Will happen, according to academic models that have been frequently wrong in the past. Projecting prior trends forwards doesn't get you anywhere near meters of rise, that's my point. And no they have not so far under-represented the pace and scale of change, far from it. That's the kind of revisionist history that makes arguments about climatology fruitless. How can we even debate the accuracy of such forecasts when the past is inverted like that? Here's the sort of thing that was
actually predicted, from an AP news report in 1989:
https://apnews.com/article/bd45c372caf118ec99964ea547880cd0
UNITED NATIONS (AP) _ A senior U.N. environmental official says entire nations could be wiped off the face of the Earth by rising sea levels if the global warming trend is not reversed by the year 2000.

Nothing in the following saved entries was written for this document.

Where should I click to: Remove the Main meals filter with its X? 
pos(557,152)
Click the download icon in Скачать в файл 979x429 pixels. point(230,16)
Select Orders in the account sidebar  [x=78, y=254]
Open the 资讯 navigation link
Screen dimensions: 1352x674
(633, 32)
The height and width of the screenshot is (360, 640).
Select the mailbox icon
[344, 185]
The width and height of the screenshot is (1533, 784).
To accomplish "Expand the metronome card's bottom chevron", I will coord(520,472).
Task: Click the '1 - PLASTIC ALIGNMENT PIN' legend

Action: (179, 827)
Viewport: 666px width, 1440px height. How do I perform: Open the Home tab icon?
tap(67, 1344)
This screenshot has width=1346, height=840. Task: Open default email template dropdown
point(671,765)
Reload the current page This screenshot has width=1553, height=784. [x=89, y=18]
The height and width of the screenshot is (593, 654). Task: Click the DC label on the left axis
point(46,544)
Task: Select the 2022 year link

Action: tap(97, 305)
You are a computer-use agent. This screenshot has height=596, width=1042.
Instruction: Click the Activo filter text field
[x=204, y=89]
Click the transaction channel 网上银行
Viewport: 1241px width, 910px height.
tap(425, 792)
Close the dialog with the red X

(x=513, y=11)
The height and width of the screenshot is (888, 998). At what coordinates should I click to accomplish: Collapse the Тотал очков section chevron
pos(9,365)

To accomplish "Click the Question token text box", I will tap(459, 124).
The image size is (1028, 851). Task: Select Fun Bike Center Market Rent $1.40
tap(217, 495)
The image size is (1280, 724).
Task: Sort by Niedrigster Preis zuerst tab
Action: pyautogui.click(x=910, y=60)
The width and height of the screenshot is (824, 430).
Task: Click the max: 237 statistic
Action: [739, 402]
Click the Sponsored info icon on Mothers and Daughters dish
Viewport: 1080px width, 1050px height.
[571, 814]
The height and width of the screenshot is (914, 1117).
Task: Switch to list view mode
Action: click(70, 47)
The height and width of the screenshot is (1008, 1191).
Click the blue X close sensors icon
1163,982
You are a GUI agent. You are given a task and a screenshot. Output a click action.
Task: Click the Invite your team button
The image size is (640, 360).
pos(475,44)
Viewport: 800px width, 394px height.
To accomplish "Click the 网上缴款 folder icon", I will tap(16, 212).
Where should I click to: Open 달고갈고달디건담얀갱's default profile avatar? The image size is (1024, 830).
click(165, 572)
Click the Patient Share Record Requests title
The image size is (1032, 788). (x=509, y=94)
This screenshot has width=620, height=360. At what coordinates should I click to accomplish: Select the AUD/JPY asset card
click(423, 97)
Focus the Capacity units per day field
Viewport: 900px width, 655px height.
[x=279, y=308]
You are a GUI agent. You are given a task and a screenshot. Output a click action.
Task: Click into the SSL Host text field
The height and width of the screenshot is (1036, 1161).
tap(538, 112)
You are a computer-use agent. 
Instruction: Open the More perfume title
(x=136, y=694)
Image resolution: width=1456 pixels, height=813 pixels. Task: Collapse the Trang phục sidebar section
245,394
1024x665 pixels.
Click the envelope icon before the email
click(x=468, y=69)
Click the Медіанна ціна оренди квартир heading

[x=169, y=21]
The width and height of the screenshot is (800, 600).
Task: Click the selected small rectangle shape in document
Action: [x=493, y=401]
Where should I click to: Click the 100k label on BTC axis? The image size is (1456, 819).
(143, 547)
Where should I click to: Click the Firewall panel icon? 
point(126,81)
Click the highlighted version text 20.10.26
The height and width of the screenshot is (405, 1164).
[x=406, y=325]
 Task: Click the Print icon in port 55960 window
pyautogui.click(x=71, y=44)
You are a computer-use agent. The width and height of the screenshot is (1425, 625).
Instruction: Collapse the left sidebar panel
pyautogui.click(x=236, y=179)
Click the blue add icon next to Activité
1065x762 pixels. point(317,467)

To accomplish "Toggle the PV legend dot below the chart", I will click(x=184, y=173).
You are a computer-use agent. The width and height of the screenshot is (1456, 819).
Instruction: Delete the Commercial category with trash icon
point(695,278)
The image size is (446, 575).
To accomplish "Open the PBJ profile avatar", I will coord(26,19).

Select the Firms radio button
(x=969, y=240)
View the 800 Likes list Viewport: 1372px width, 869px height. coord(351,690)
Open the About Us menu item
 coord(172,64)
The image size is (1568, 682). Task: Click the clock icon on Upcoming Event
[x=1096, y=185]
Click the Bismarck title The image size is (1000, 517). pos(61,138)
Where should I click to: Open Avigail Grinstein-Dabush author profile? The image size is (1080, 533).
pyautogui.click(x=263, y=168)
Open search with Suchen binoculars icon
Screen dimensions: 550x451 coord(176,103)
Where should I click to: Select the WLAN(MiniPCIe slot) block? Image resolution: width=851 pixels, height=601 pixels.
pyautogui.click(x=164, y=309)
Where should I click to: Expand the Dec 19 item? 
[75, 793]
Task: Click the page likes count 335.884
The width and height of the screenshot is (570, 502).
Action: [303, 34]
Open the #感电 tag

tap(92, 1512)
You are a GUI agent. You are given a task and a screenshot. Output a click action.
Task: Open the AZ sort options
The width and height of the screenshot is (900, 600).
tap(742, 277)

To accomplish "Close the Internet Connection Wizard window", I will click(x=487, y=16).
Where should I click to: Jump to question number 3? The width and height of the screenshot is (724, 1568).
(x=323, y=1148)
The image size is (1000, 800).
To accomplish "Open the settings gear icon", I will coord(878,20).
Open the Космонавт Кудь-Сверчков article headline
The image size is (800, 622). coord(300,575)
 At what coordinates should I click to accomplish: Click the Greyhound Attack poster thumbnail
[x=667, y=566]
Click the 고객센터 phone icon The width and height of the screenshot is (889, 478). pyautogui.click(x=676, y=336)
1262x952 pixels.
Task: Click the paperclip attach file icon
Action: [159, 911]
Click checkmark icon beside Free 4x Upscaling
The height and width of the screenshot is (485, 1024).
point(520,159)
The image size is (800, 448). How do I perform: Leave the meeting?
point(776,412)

Coastal flooding and crop failures would create an exodus of ″eco- refugees,′ ′ threatening political chaos, said Noel Brown, director of the New York office of the U.N. Environment Program, or UNEP.
He said governments have a 10-year window of opportunity to solve the greenhouse effect before it goes beyond human control.
As the warming melts polar icecaps, ocean levels will rise by up to three feet, enough to cover the Maldives and other flat island nations, Brown told The Associated Press in an interview on Wednesday.
The most conservative scientific estimate that the Earth’s temperature will rise 1 to 7 degrees in the next 30 years, said Brown.
It's thirty years later now and the temperature rise since then has been at the very lowest end of the most conservative estimate (which was itself so wide that it was basically useless and hardly an estimate at all).